M comme Marc-Henri Jobin – 19.04.2018

La bataille de l’après 4 mars

71,6%! Les plus optimistes n’osaient l’espérer. Un plébiscite en faveur d’un paysage médiatique fort et diversifié. Le peuple a balayé No Billag. Les claques sont distribuées, ça fait du bien!

Pourtant, la question n’est pas weg vom Tisch, écartée. L’éventualité d’un oui a incité les acteurs à s’interroger sur leurs perspectives. Ces réflexions ont laissé des traces. L’aide maintenue, beaucoup respirent mais d’autres se demandent pourquoi eux aussi n’auraient pas droit à ce coup de pouce.

Les éditeurs nationaux sont pratiquement les seuls à s’opposer clairement à toute aide directe aux médias. Question de principe, disent-ils: celle-ci crée une distorsion de la concurrence. Mais dès lors que celle-ci existe, il n’est pas exclu qu’ils demandent un jour à pouvoir en bénéficier.

Face aux reculs des recettes publicitaires et du lectorat, les éditeurs régionaux et locaux semblent davantage prêts à s’éloigner du dogme. En Suisse romande, le tabou est tombé. Les patrons de plusieurs titres considèrent une telle aide comme juste. En fait, ils en auraient besoin: pour se projeter à cinq ans et pour continuer de rivaliser avec radios et télévisions privées qui, bientôt, verront leur part à la redevance passer de 69 à 81 millions. Seules des restrictions trop importantes à leur liberté éditoriale les feront hésiter.

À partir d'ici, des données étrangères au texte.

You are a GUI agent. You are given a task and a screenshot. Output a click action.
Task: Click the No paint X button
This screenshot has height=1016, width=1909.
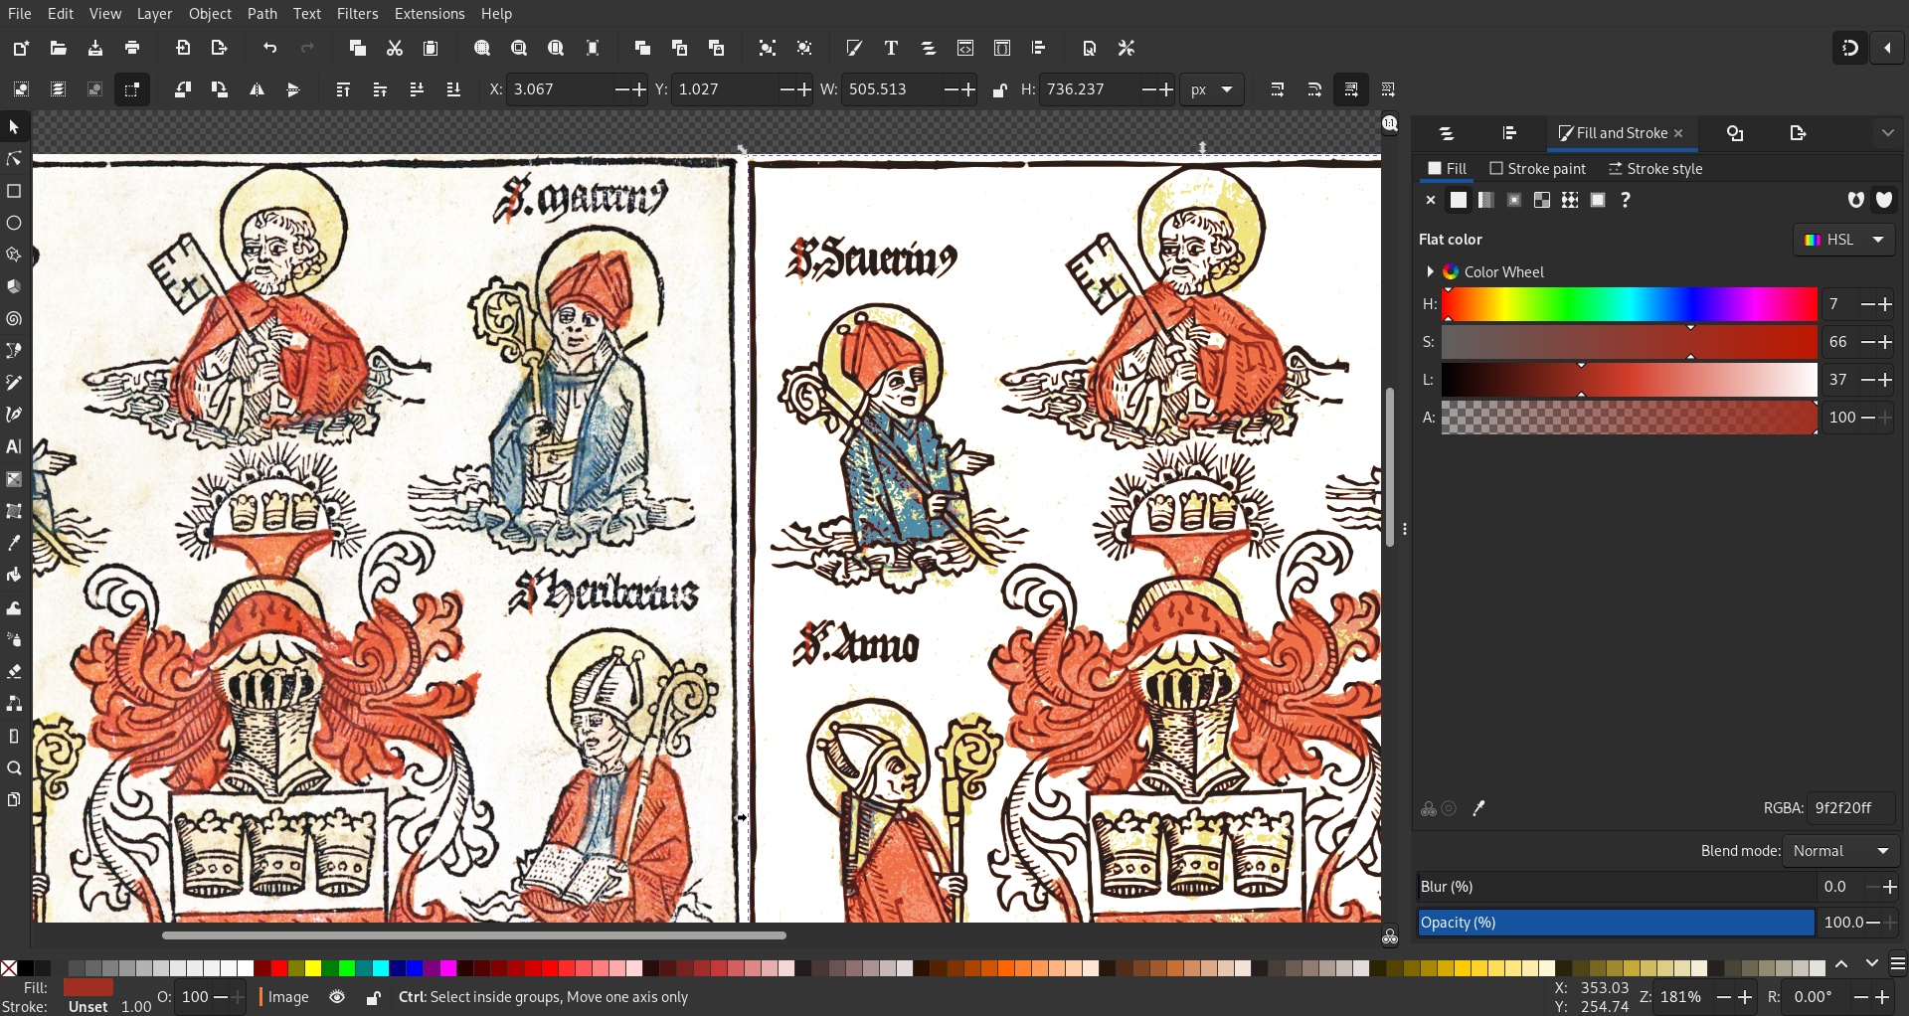point(1431,200)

En cela, No Billag, même jetée aux orties, marque une étape historique. Il y aura bien un avant et un après 4 mars 2018. Non parce qu’il n’y aura plus d’aide aux médias mais, au contraire, parce que la majorité des citoyens et du monde politique a vu les enjeux et ne demande qu’à nous soutenir!

Encore faudra-t-il assez de moyens. Les journaux qui peuvent se réclamer du débat démocratique sont nombreux. Les soutenir pourrait coûter plus que les 6% de part de redevance réservés aux 34 radios et télévisions privées. Et il est presque sûr que les 2 millions d’aide promis à l’ATS ne suffiront pas à garantir une couverture journalistique digne de ce nom dans toutes les langues et toutes les régions du pays.

Le nombre de prétendants à l’aide directe va augmenter. Leurs besoins seront importants et durables. Pourtant, le montant de la redevance va baisser de 451 à 365 francs l’an prochain: c’est le prix du non à No Billag. Et c’est raisonnable, même si la SSR verra du coup sa part du gâteau bloquée à 1,2 milliard, soit 40 millions de moins que jusqu’ici.

Le souci, c’est la suite. Doris Leuthard a évoqué par deux fois une diminution à 300 francs. Ceux qui ont soutenu No Billag réclament 200 francs. Le «plan R» à 100 millions de Gilles Marchand ne remettra certes pas en cause la qualité de ce que produit la SSR. Mais il pourrait n’être que le premier pas de la «réforme permanente» annoncée. La bataille ne fait que commencer et s’annonce rude. Il faudra éviter qu’au final, elle ne remette en jeu ce qu’on a voulu sauver le 4 mars.